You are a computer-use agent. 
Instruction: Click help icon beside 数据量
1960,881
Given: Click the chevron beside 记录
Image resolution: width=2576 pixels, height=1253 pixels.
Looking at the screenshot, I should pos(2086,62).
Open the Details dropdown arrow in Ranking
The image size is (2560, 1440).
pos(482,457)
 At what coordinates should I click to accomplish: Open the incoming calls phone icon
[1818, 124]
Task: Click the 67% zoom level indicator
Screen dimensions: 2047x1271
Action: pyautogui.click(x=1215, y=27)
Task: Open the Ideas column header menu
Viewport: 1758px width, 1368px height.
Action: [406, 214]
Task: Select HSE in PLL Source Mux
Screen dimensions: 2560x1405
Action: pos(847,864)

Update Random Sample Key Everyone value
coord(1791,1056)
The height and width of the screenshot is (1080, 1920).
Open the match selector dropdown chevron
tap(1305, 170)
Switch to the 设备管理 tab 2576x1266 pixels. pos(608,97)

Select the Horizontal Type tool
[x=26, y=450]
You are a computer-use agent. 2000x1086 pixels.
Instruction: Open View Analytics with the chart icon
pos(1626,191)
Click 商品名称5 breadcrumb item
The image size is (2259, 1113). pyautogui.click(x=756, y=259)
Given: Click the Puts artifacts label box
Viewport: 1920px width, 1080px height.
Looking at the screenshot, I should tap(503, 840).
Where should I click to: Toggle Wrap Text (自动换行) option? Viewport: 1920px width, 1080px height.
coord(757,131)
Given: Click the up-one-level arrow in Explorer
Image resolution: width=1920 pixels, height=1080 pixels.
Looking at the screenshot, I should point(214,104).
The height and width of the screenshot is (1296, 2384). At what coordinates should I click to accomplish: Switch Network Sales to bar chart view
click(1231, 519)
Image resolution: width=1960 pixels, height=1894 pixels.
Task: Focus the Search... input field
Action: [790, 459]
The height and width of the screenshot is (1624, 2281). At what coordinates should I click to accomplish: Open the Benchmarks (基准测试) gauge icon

▶ EXERCISE GOAL:
Repeat only the lines starting at the one that contains "Open the match selector dropdown chevron" and ending at the last line above, exactly as written.

▶ RESPONSE TO THIS EXERCISE:
Open the match selector dropdown chevron
tap(1305, 170)
Switch to the 设备管理 tab 2576x1266 pixels. pos(608,97)

Select the Horizontal Type tool
[x=26, y=450]
You are a computer-use agent. 2000x1086 pixels.
Instruction: Open View Analytics with the chart icon
pos(1626,191)
Click 商品名称5 breadcrumb item
The image size is (2259, 1113). pyautogui.click(x=756, y=259)
Given: Click the Puts artifacts label box
Viewport: 1920px width, 1080px height.
Looking at the screenshot, I should tap(503, 840).
Where should I click to: Toggle Wrap Text (自动换行) option? Viewport: 1920px width, 1080px height.
coord(757,131)
Given: Click the up-one-level arrow in Explorer
Image resolution: width=1920 pixels, height=1080 pixels.
Looking at the screenshot, I should point(214,104).
The height and width of the screenshot is (1296, 2384). At what coordinates should I click to accomplish: Switch Network Sales to bar chart view
click(1231, 519)
Image resolution: width=1960 pixels, height=1894 pixels.
Task: Focus the Search... input field
Action: [790, 459]
The height and width of the screenshot is (1624, 2281). At what coordinates should I click to accomplish: Open the Benchmarks (基准测试) gauge icon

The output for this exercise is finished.